> **OBJECTIVE**: Transfer the material from the line with "Task: Select the Ripple Edit tool" to the line with "Action: coord(61,475)", both ends included, keeping every line and the request. Add 36 to each coordinate in the answers and leave the pictures out.

BEGIN RECORDED INFORMATION

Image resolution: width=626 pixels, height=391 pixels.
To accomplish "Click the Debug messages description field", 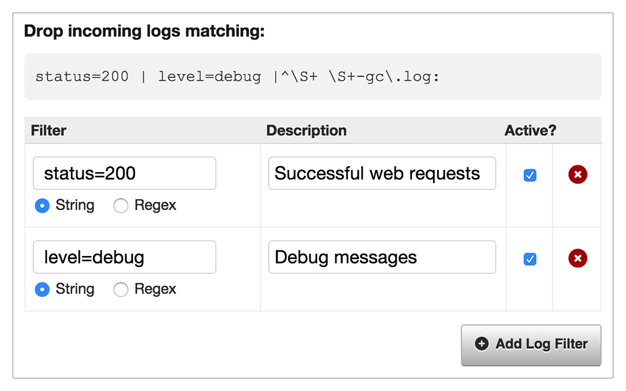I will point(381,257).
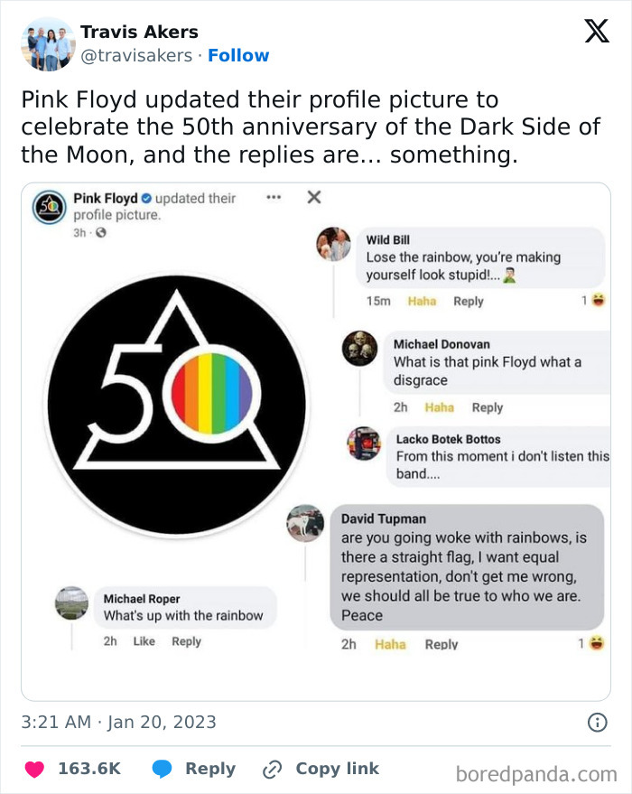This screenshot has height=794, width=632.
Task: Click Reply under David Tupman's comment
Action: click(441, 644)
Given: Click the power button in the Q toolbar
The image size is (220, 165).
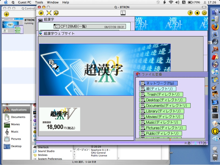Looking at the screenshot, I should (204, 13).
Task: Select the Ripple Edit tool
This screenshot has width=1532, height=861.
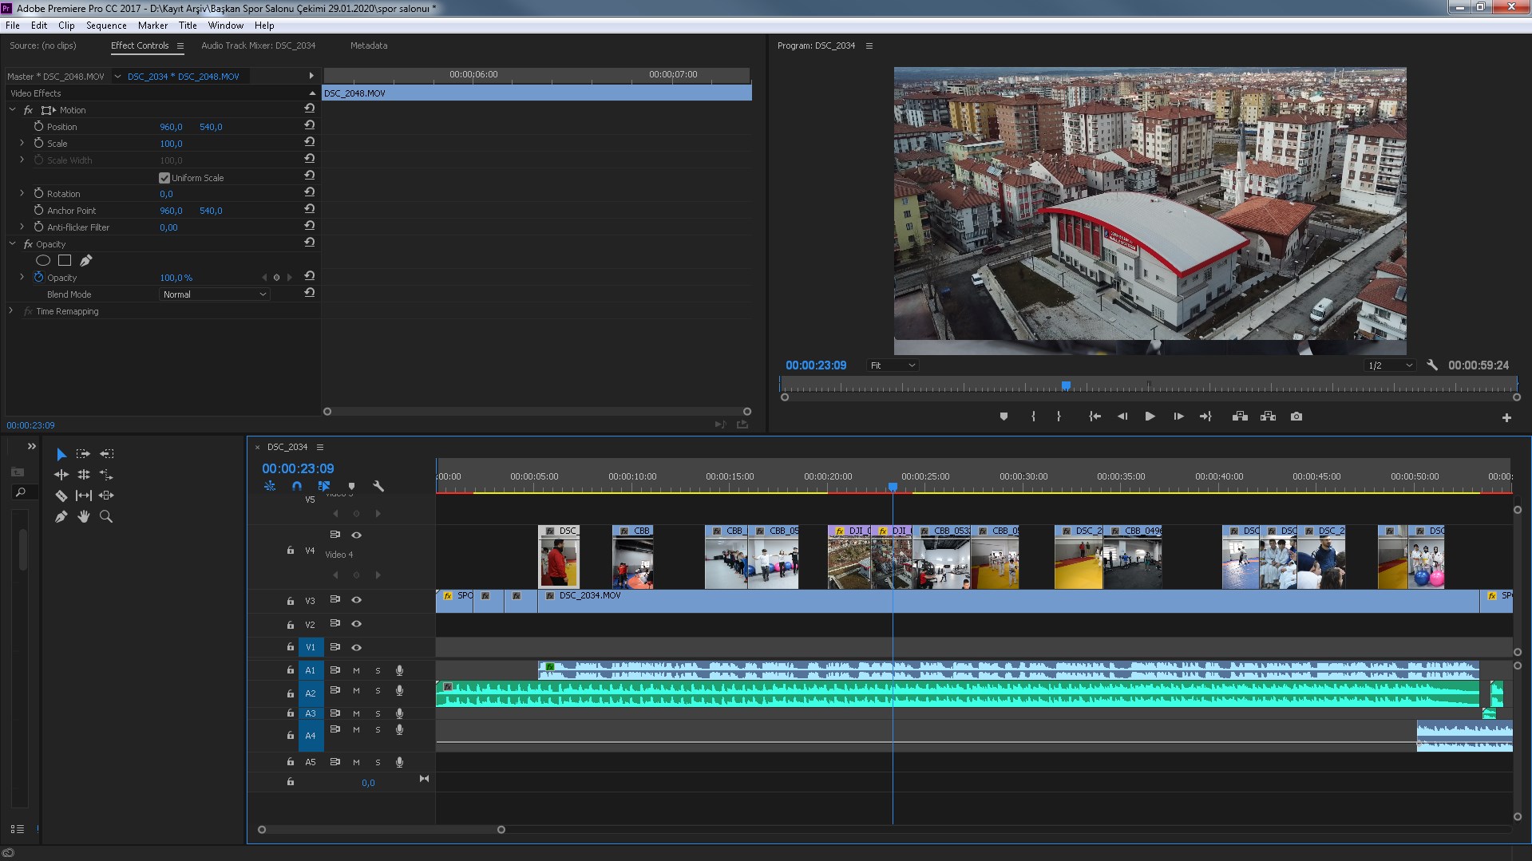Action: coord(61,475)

END RECORDED INFORMATION
BEGIN RECORDED INFORMATION

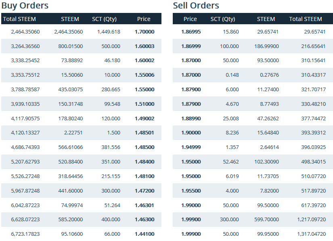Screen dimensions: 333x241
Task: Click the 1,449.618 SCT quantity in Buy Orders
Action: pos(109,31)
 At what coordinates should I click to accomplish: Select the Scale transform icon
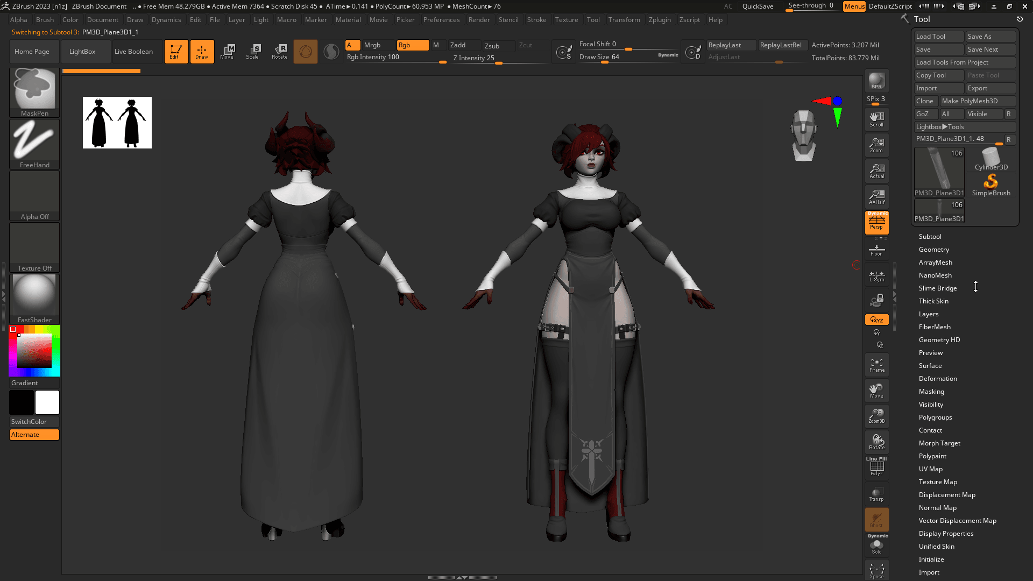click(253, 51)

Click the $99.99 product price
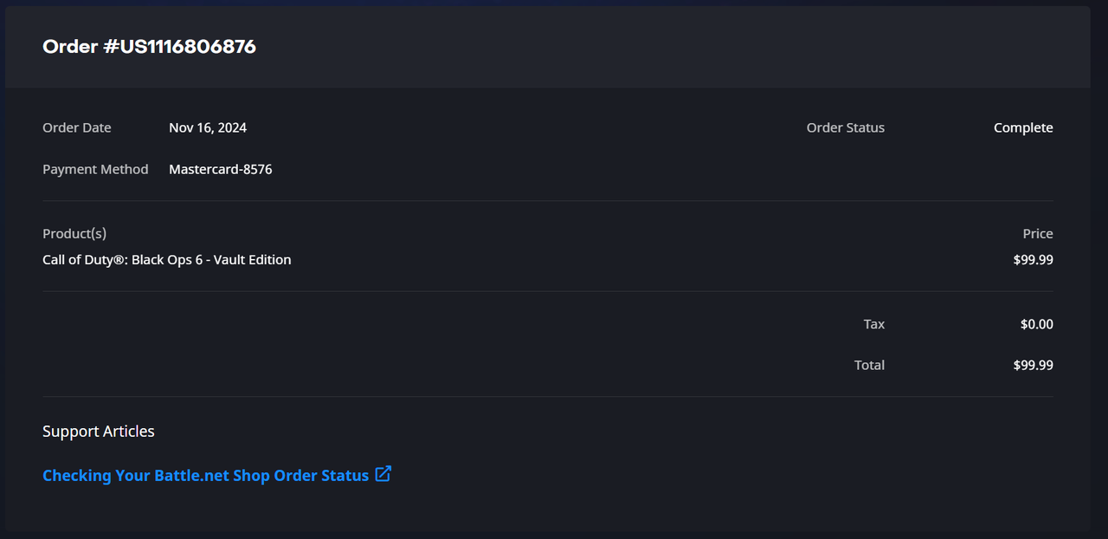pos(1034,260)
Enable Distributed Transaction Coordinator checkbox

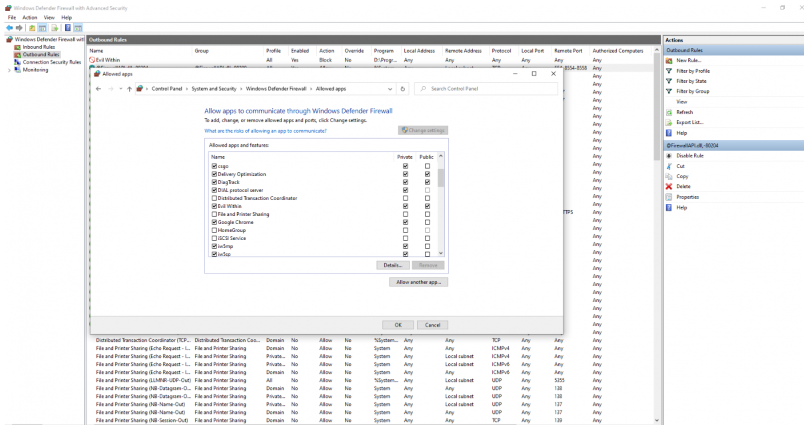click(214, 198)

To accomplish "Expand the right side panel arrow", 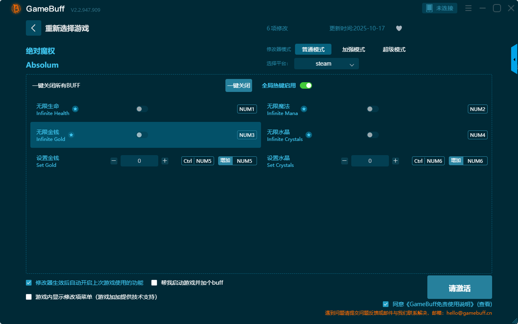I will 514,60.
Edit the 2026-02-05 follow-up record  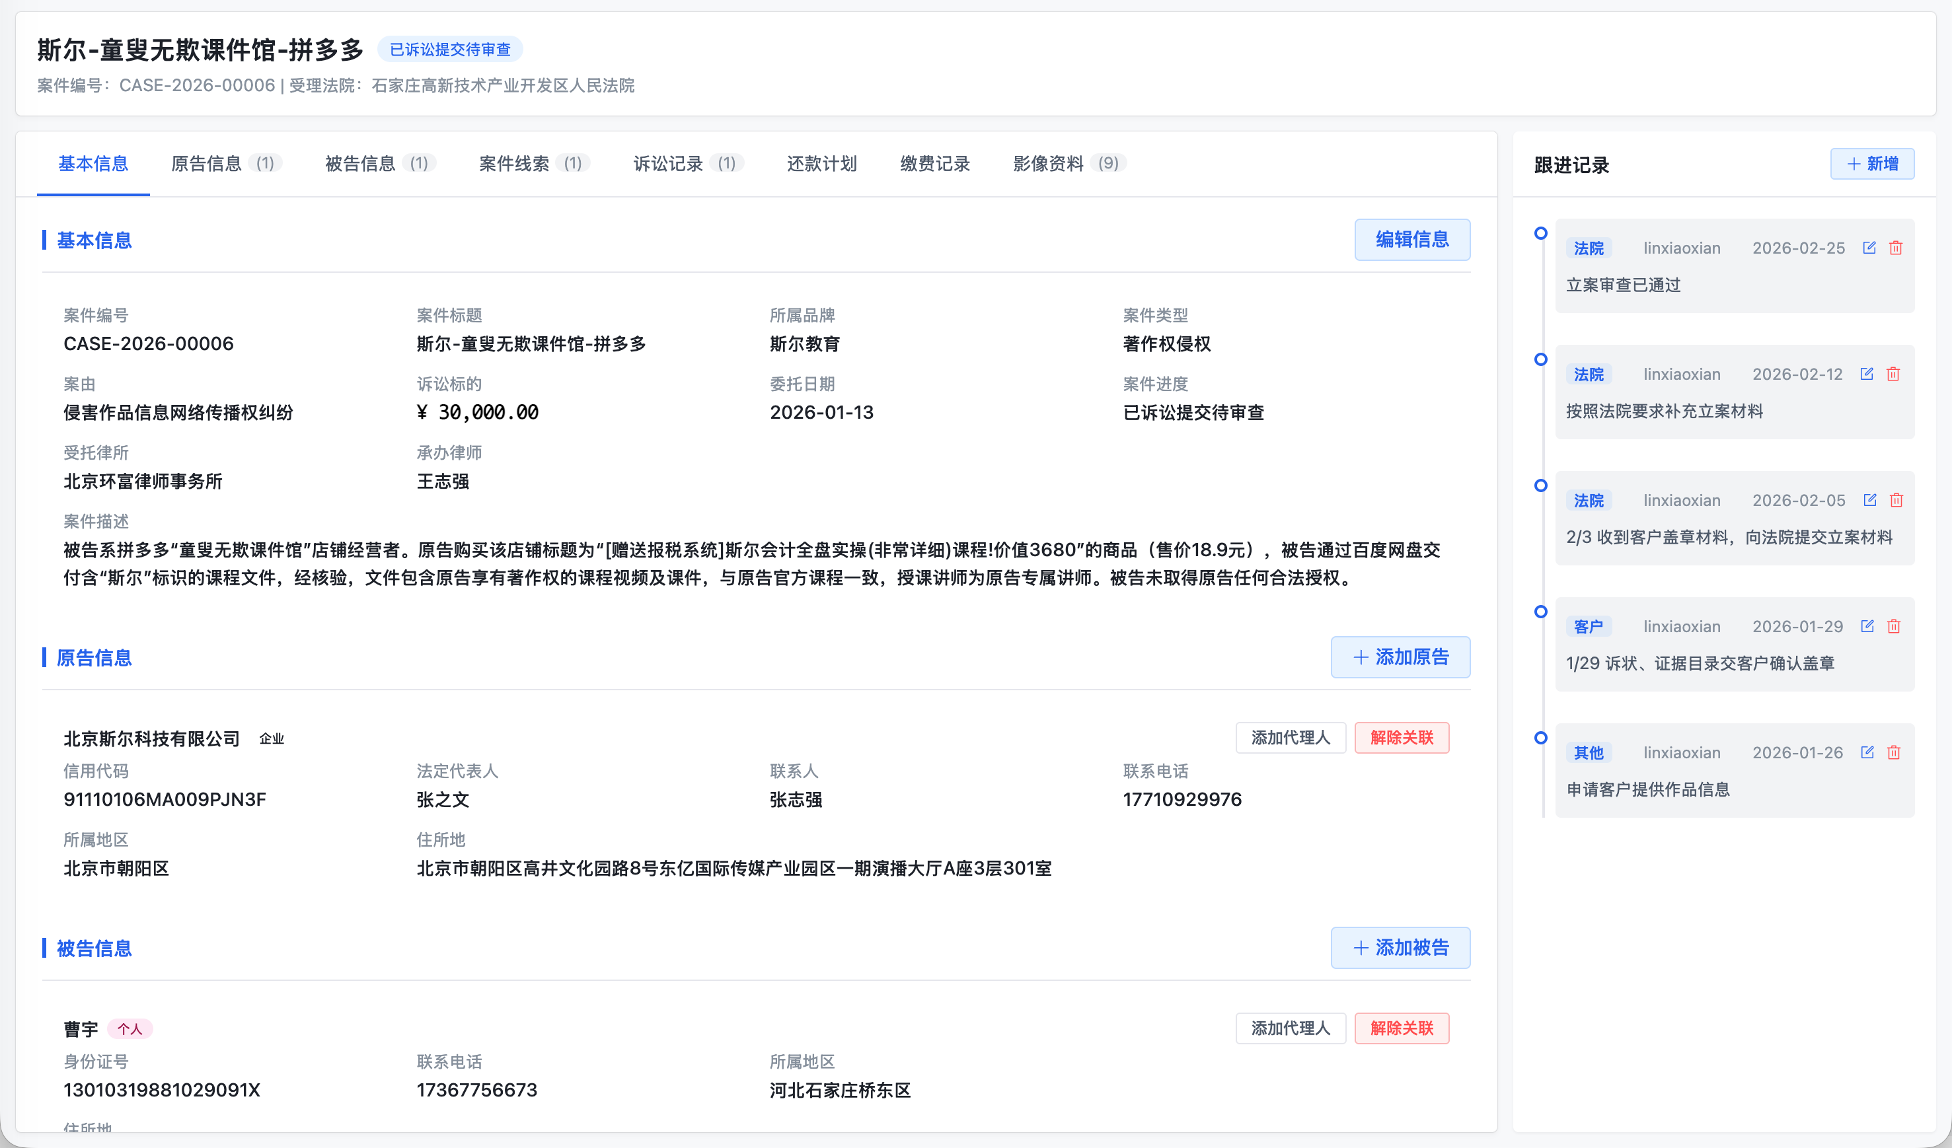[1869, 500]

END RECORDED INFORMATION
BEGIN RECORDED INFORMATION

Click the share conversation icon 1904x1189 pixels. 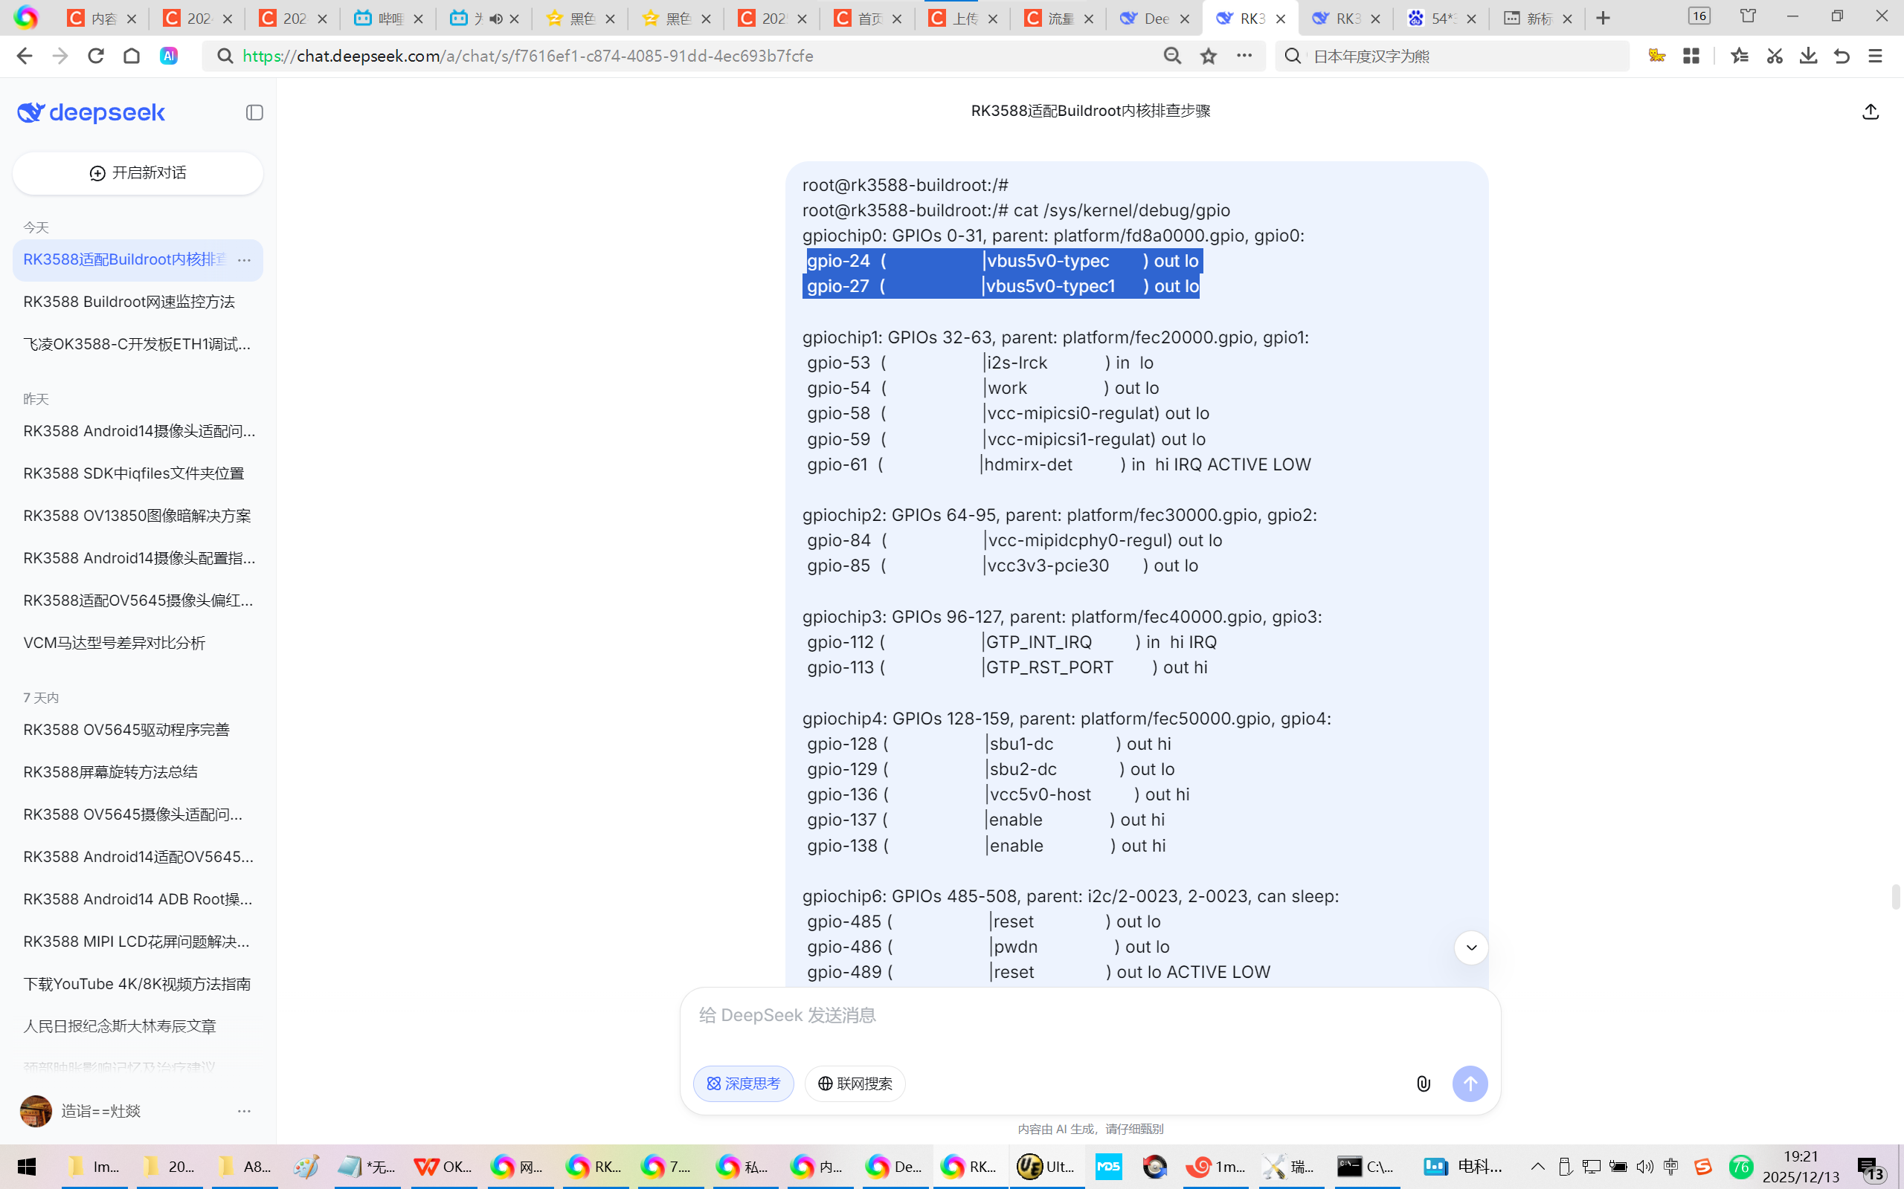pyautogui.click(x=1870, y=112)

END RECORDED INFORMATION

> **RESULT OF THE TASK**:
Task: Select the Ripple Edit tool
This screenshot has width=1532, height=861.
Action: coord(97,511)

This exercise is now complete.